A minha família gostou. Lembro-me que estava sentado na soleira da porta, quando disse á minha mãe que estava pensando seriamente em ir para o seminário. Ela disse-me: “-Mas você já está muito velho para isso!”. Na época quem ia ser padre ia para o seminário muito cedo. Fui para o seminário onde tive formação da filosofia antiga e da nova, sobretudo a filosofia da libertação. Tive professores como Hugo Assmann, Frei Beto, Rubem Alves, Leonardo Boff.

Há a possibilidade de ser frade sem ser padre?

Perfeitamente! O frade pode morar em um convento e exercer o trabalho como advogado, médico, veterinário, professor, temos um caso de um frade que exerce a profissão de cobrador de ônibus. Tem que estar ligado a fraternidade. Tem que ser feito os estudos e fazer a profissão de fé.

Quando foi a profissão do senhor?

Meus primeiros votos foi em 1980, aqui no Seminário Seráfico São Fidelis. Fiz meus estudos em Nova Veneza. Em 1982 fui morar na periferia de Sumaré, com Frei João, que hoje é bispo. Eu entendi que o meu papel na igreja era fundamentalmente o de contribuir para a formação da catequista, dar cursos bíblicos aos leigos e, sobretudo estar presente nos movimentos sociais.

O ser humano constrói seus próprios obstáculos?

Sem dúvida. Só que ele não procede assim por acaso. Somos frutos de uma formação. Paulo Freire diz que: “-A nossa cabeça é onde estão os nossos pés”. Somos produtos do meio.

O senhor é conhecido como Frei Tito?

Frei Tito por conta da ordem. E permaneceu. Na favela algumas crianças me chamavam de Título. Vim morar em uma fraternidade nossa no Jardim Glória. Frei Sigrist tinha acabado de voltar da Alemanha onde tinha feito teologia. Ele era uma pessoa muito especial, de grande espiritualidade, grande senso de humor. Alguns estudantes tinham construído um barraco na favela e foram morar lá. Pedi ao Provincial Frei Sermo Dorizotto para vir morar na favela.

Como é morar em uma favela?

É uma experiência muito boa. Foi o período mais interessante da minha vida. Eu já tinha convivido com uma favela, mas não havia morado em um barraco, junto com o povo, vivendo 24 horas por dia na favela. Acabei vindo morar com Frei Sigrist. Nesses anos todos que vivemos na favela tínhamos apenas um pequeno rádio, quando ia lavar roupa eu ficava ouvindo “Toninho da Engenhoca”. Não tinha televisão, não tinha muro, não tinha cerca. Criamos uma relação muito saudável com a população. O barraco não tinha fechadura. Quando chegamos á favela tínhamos problemas de todas as ordens. A primeira coisa que fizemos foi capacitar algumas mulheres de boa vontade no sentido de elas fazerem curativos, procedimentos básicos de saúde. O barraco acabou sendo um pequeno ambulatório.
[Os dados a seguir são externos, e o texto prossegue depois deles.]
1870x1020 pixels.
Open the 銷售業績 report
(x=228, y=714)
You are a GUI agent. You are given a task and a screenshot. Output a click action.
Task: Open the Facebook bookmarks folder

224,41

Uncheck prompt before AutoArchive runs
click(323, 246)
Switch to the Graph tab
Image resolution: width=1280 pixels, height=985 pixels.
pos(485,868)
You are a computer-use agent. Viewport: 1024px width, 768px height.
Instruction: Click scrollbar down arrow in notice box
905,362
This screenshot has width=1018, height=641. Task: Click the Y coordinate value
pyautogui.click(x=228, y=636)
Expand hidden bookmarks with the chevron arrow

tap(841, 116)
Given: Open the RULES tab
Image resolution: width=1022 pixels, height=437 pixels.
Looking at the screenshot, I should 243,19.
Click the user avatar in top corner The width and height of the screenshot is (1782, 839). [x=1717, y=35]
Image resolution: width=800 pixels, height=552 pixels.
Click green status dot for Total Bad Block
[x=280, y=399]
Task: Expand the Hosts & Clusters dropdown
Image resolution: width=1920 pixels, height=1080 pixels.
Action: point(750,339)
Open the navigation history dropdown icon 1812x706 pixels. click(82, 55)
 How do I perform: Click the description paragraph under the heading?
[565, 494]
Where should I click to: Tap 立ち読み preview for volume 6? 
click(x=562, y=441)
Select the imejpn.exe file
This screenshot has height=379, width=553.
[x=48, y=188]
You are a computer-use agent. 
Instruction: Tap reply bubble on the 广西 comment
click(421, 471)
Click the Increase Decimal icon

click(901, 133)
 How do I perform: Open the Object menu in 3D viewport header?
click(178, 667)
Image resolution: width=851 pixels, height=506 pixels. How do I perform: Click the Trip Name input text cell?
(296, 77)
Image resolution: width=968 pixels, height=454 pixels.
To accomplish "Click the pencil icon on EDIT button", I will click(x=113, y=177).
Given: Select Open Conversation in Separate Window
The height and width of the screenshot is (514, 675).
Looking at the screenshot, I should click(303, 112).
Próximo existe o Pronto Socorro?

Existe. Mas não é só a questão do atendimento ser bom ou ruim. O sentimento das pessoas das favelas é de quem está á margem da sociedade. Sem auto-estima. Ás vezes o único espaço que encontram é na marginalidade. Eu participei de mutirão rebocando casa. A nossa presença ali era de extrema importância para eles. Aprendi a fazer muitas coisas com eles. Montamos uma fábrica de blocos lá dentro. Compramos um caminhão Mercedes-Bens e eu dirigindo o caminhão ia buscar areia na Codistil. Ganhamos do Colégio Dom Bosco a antiga estrutura, eu e Frei Sigrist em cima de andaimes, vigotas, com a criançada, mulherada, todos juntos derrubamos aquilo tudo. Isso os animava e mudava a vida deles. Foi um trabalho de muita integração, viver a vida deles. Desistimos de ter colchão nas duas camas, tanto na minha como na do Frei Sigrist. Um dia chegando em casa, chovendo, o Sigrist me disse: “- Tito, você me desculpe, mas chegou uma mãe com o filho deitado no chão, no barro, eu disse a ela que só tinha o meu colchão e o seu para dar á ela. Ela aceitou. Não fique bravo, Tito, amanhã eu compro outro colchão”. Eu respondi: “-Vamos ficar sem colchão! Se comprar você vai doar de novo!”. Ficamos por vários anos sem colchão. O barraco está lá, do jeito que deixamos, aberto á visitação.